===== SOURCE RECORDS =====
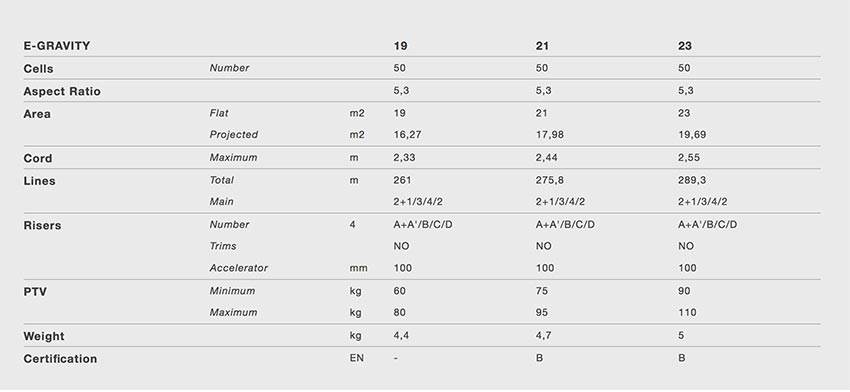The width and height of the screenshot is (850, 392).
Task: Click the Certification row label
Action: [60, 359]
=====
===== SOURCE RECORDS =====
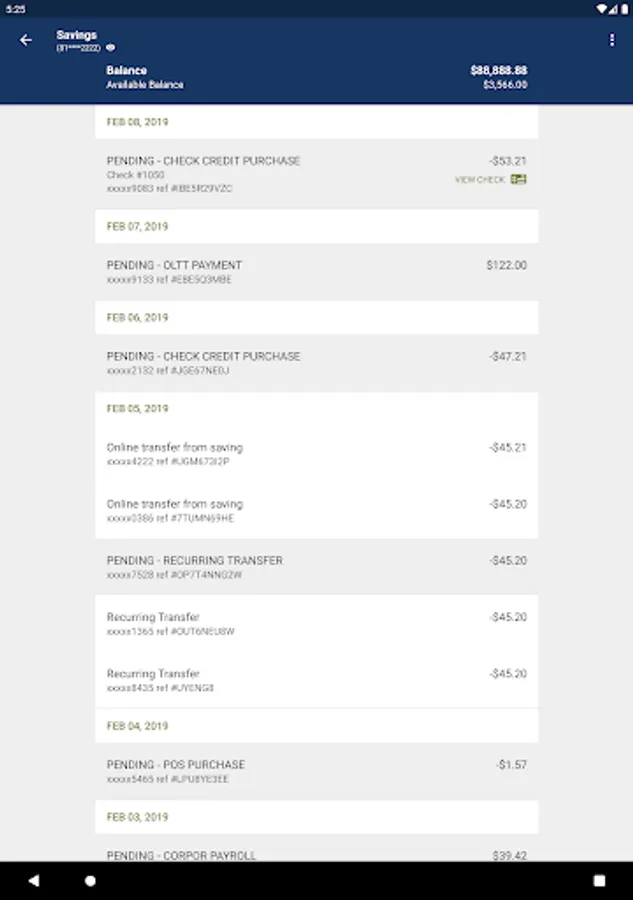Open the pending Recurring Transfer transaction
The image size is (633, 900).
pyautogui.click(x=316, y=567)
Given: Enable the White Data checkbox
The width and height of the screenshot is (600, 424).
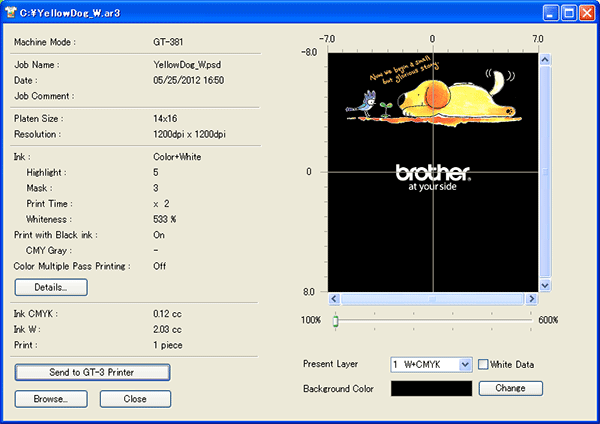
=====
===== SOURCE RECORDS =====
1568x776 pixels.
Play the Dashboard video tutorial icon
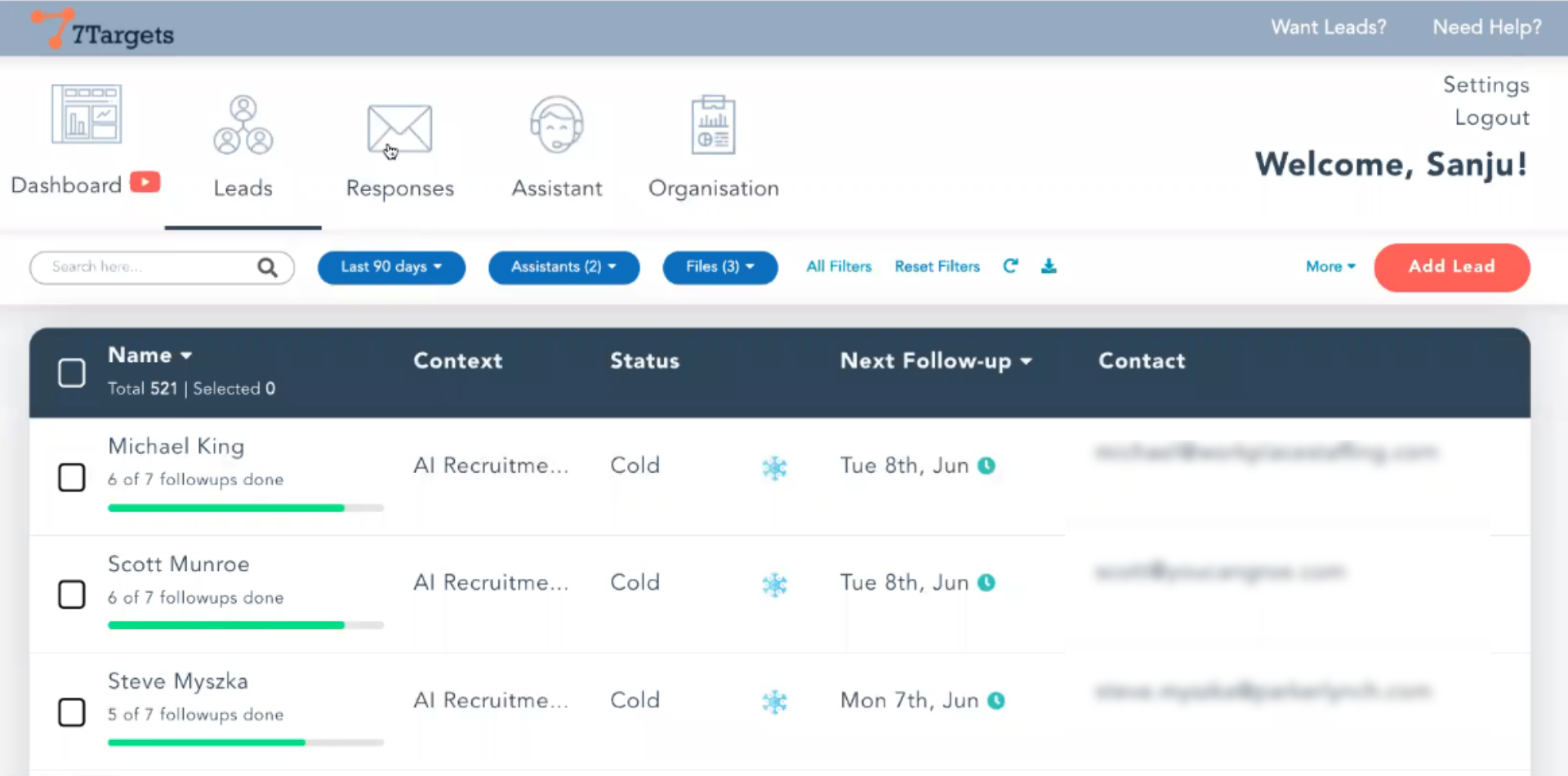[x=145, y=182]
=====
YOUR ASSIGNMENT ▸ Copy word for word the stretch of entries above from the line that has "Given: Enable the White Data checkbox" through the line that has "The width and height of the screenshot is (600, 424).", both ends included, and nothing outside it.

ANSWER FOR THE TASK ▸
Given: Enable the White Data checkbox
The width and height of the screenshot is (600, 424).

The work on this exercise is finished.